(Source data)
•••
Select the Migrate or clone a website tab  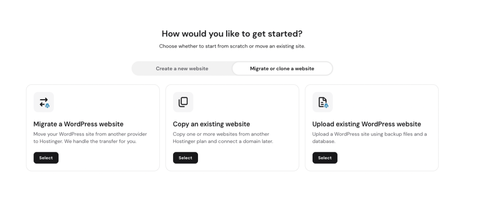[x=282, y=68]
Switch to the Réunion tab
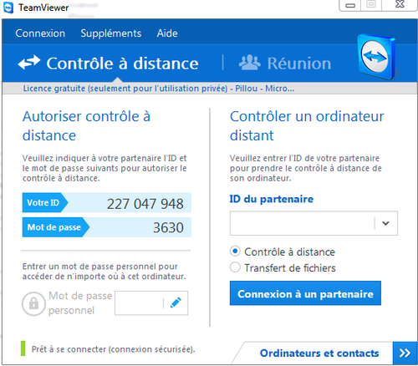This screenshot has height=366, width=418. [285, 63]
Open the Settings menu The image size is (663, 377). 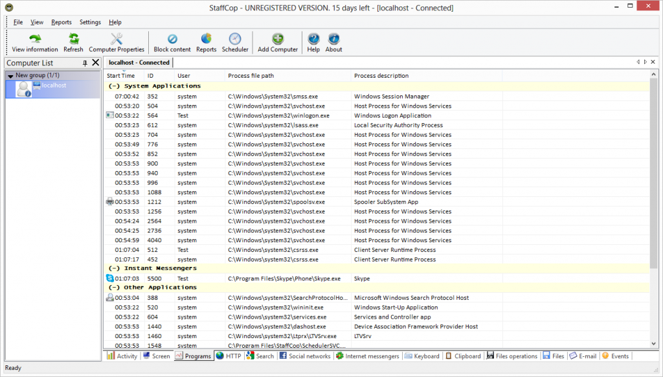(x=90, y=22)
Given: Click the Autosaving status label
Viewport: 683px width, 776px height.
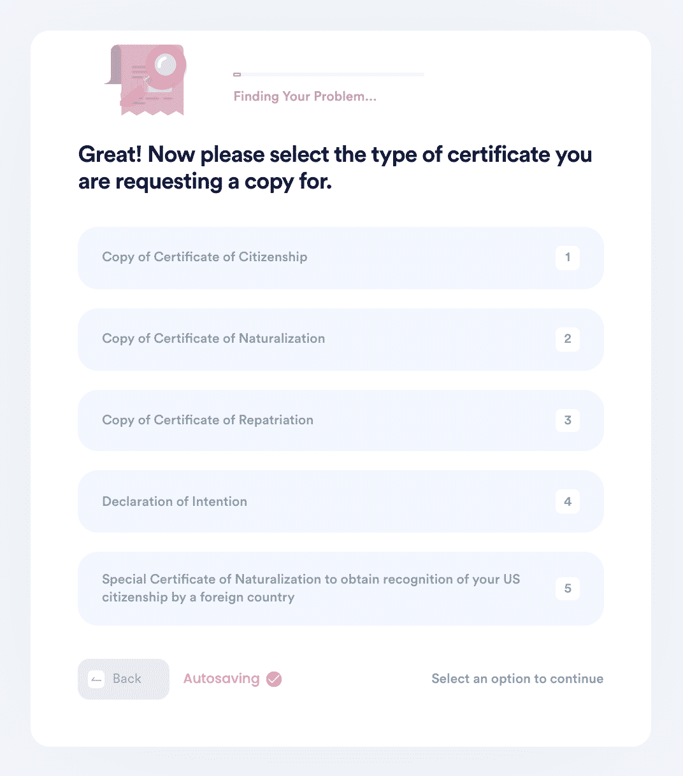Looking at the screenshot, I should pos(221,679).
•••
**WORK REQUIRED**
Your answer should hold only the lines from the line with "Given: Click the Autosaving status label" through the closing line of the records, restated exactly and free of pictures.

**SOLUTION TO THE PROBLEM**
Given: Click the Autosaving status label
Viewport: 683px width, 776px height.
Looking at the screenshot, I should pos(221,679).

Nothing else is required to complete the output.